The Pew Internet and American Life Project released its latest report today documenting how different generations use the Internet, and most of the findings won’t come as a surprise. Across generations and almost across the board, we’re spending more time engaged in online activities, as watching videos, listening to music, and reading the news, for example, become inceasingly popular. The one notable exception: a decline in blogging among teens, with only half as many blogging today as did in 2006.

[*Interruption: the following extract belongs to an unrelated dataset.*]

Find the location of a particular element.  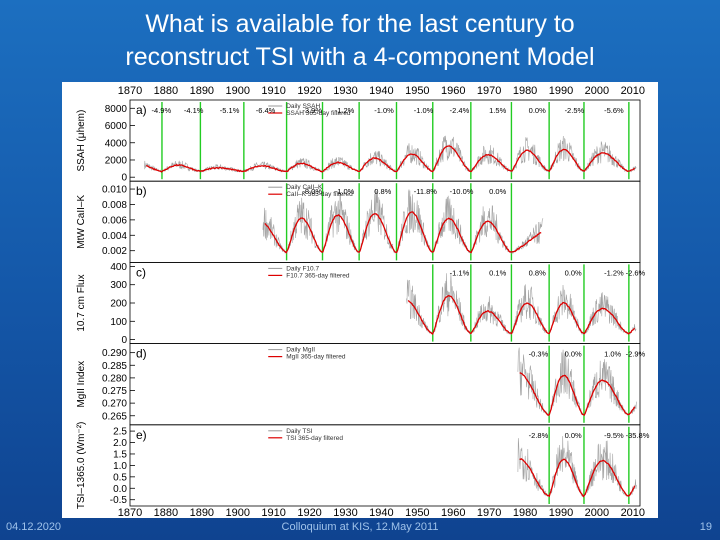

legend-filtered-label: SSAH 365-day filtered is located at coordinates (318, 114).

Blogging also declined slightly among adults aged 18-33. Its popularity did increase among older generations, and as a result the result for adult blogging overall went up, from 11% in late 2008 to 14% this year. “Yet while the act formally known as blogging seems to have peaked,” reads the report, “Internet users are doing blog-like things in other online spaces as they post updates about their lives, musings about the world, jokes, and links on social networking sites and micro-blogging sites such as Twitter.”

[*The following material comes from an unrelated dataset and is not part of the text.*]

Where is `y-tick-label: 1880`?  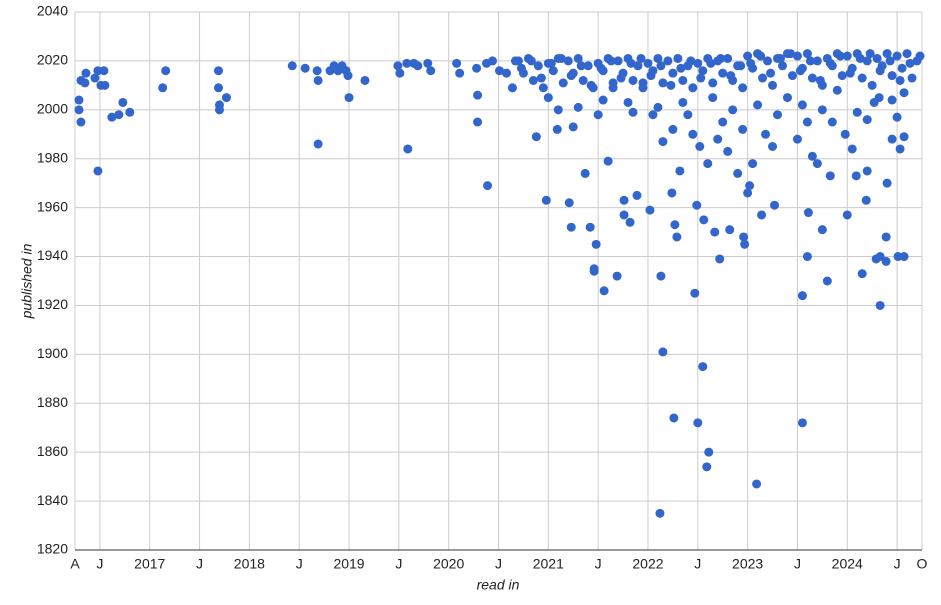
y-tick-label: 1880 is located at coordinates (52, 402).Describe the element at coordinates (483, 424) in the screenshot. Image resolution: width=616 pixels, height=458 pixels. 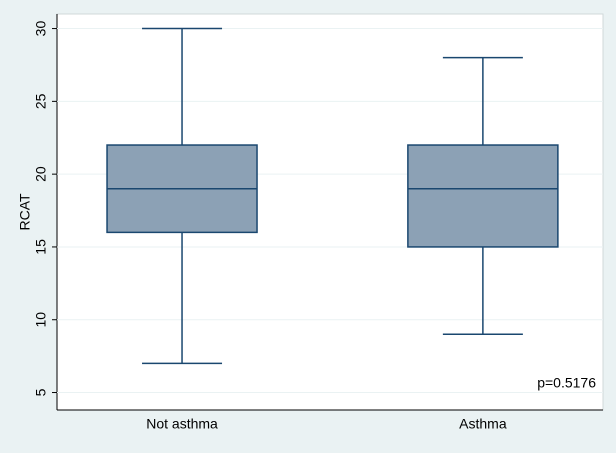
I see `x-tick-label: Asthma` at that location.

Wired’s Ryan Singel has a great analysis on whether or not we’ve reached “peak blogging.” Singel points out that blogging has long been hard to define, “other than from a simple technical perspective: Any web publication that publishes information easily in reverse chronological order is a blog.” But the “spirit” of blogging, one that encourages everyone to express themselves online, lives on in a variety of other ways – “blog-like things,” as the Pew report describes.
I can’t help but think of Mark Zuckerberg’s introductory remarks at Facebook’s recent messaging announcement, in which he described high-school age students’ response to email: it’s too formal, it’s too slow. Does blogging suffer from the same stigma in their eyes?
Interestingly, Millennials rank “reading blogs” higher than any other age groups. All ages, in fact, ranked reading blogs above blogging. So I guess it’s just incumbent upon some of us to keep writing, if not blogs then “blog-like things.”